The broad consensus in the art community is that this show is a nightmarish marketing scheme and public sympathy generator masquerading as a philanthropic project. I encourage anyone who has to been privy to that hearsay to take a closer look at this exhibition to confirm intuitions, to see exactly how fallible and vulnerable contemporary art discourse and aesthetics (our precious critical lens!) can be to a marketing department charged with advancing real estate projects with site-specific flair. Westbank has claimed to have evolved into a “cultural practice” but as far as art and exhibitions go, what attempts to pass as art only insults the intelligence and conscience of the public.

Artwork in the service of displacement, of capital accumulation, is simply propaganda. Those of us who practice in this city, who pay rent, work multiple jobs, and recognize the dangerous relationship art plays in the unfolding of gentrification, we will not be complicit with what the 1% tries to impose upon us as art. We will not legitimize the contents of this glorified garbage can, this twisted trophy room of public art. In turn, we refuse legitimization that lends itself to the erasure of under-represented and displaced communities. We will not be instrumentalized in the destruction of our city to be rebuilt in the image of the rich and white.

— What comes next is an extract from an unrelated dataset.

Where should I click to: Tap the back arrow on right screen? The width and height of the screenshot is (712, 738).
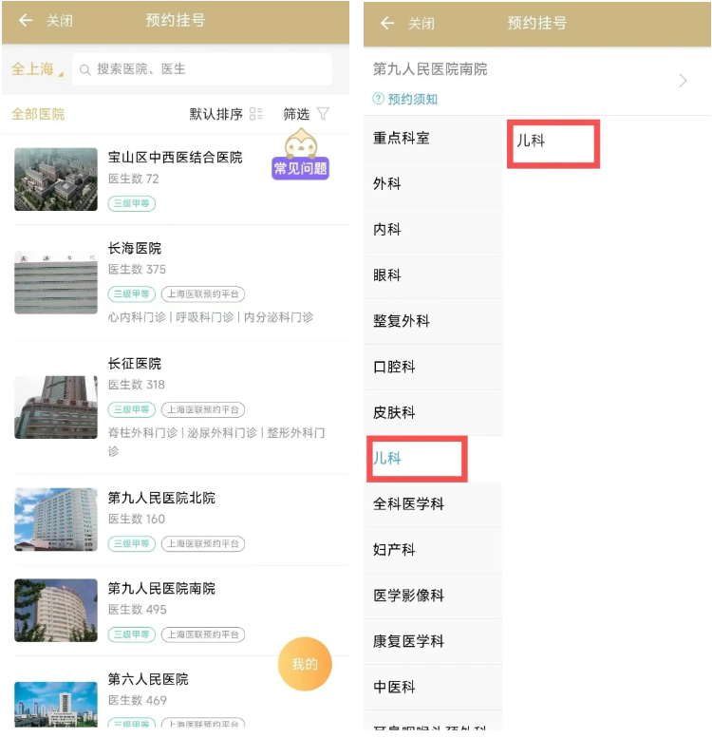tap(387, 23)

Artists of this exhibition, your complicity doesn’t shock or surprise us, but we as emerging artist renters and cultural workers in this city, know what to do with our livelihood and we can still spare ourselves the embarrassment of your bedazzled betrayal.  

Afterword | The exhibition officially concluded on Monday but after effects of artwashing do not expire when Gillespie’s tent is dismantled. As we mentioned in the introduction, many groups have provoked and protested in attempts to initiate dialogues with artist galleries, and hold gentrifiers accountable for their roles in accelerating displacement and for deploying tone deaf displays of wealth in low-income neighbourhoods. However, Westbank is not a gallery, and Gillespie is not an artist, curator, or public cultural figure that protesters can confront at a public event and initiate a dialogue.

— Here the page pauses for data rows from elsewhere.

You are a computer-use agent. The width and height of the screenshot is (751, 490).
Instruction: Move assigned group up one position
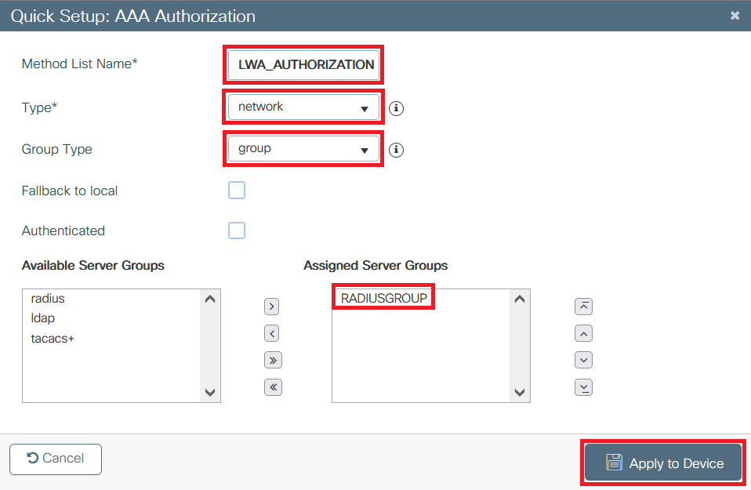pos(583,332)
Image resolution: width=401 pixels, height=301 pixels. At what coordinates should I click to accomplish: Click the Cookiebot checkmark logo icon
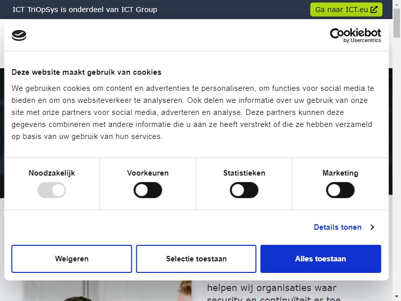[x=19, y=35]
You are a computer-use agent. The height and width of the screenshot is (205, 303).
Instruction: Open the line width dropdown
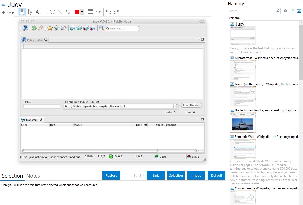click(98, 12)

In response to an interview request from Democracy Watch, Westbank’s PR spokesperson dispensed this statement: “We acknowledge that not all share our perspective of beauty and our idea of city building but know that the frustrations they have expressed reflect, above all, a love for our city and a desire to shape its future for the better, a goal we share. The work of city building is done together and the responsibility of urban planning, all that it entails, is everyones to share. So we thank all who joined the conversation.”

Simple acknowledgment of differing viewpoints doesn’t constitute a “conversation.” On the contrary it has been the most effective way to evade an exchange. A tête-à-tête won’t temper a developer-capital complex as obscene us as Westbank. So, how do we “speak” to a corporation?

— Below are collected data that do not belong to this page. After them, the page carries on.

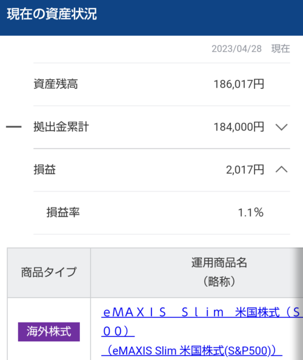Select the 資産残高 186,017円 row
The width and height of the screenshot is (303, 360).
click(x=162, y=84)
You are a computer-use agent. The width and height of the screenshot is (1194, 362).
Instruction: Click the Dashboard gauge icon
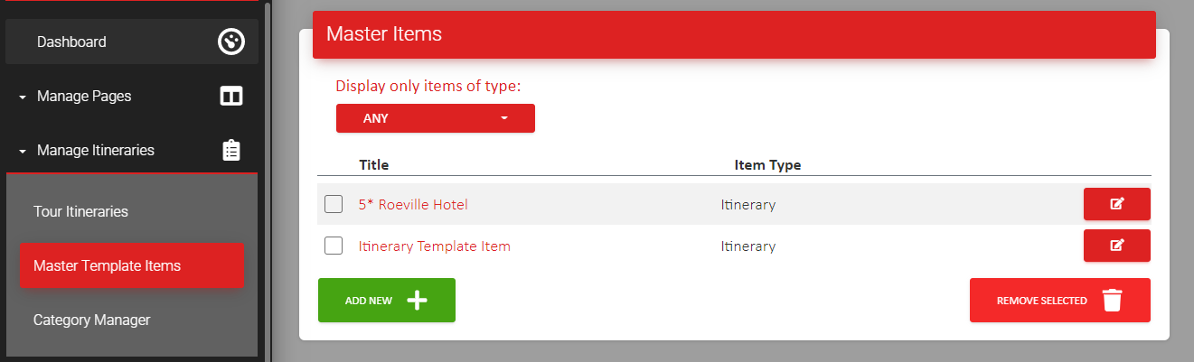(x=231, y=42)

Following the December 16th action, the W.W.A.S initiated an open letter that continues to be circulated by artists to other cultural producers and institutions in Vancouver and Toronto: “As Westbank continues to expand across Canada, we reject their efforts to instrumentalize artists and ‘cultural creators’ as their projects continue to deteriorate standards of living and ways of life.” If they won’t talk to us, we proceed to disavow Westbank as a cultural proprietor in our respective cities and we will divest ourselves from the developer-artist relationship that unapologetically wagers the city’s most vulnerable communities and neighbourhoods for a bit of cultural currency or civic decoration.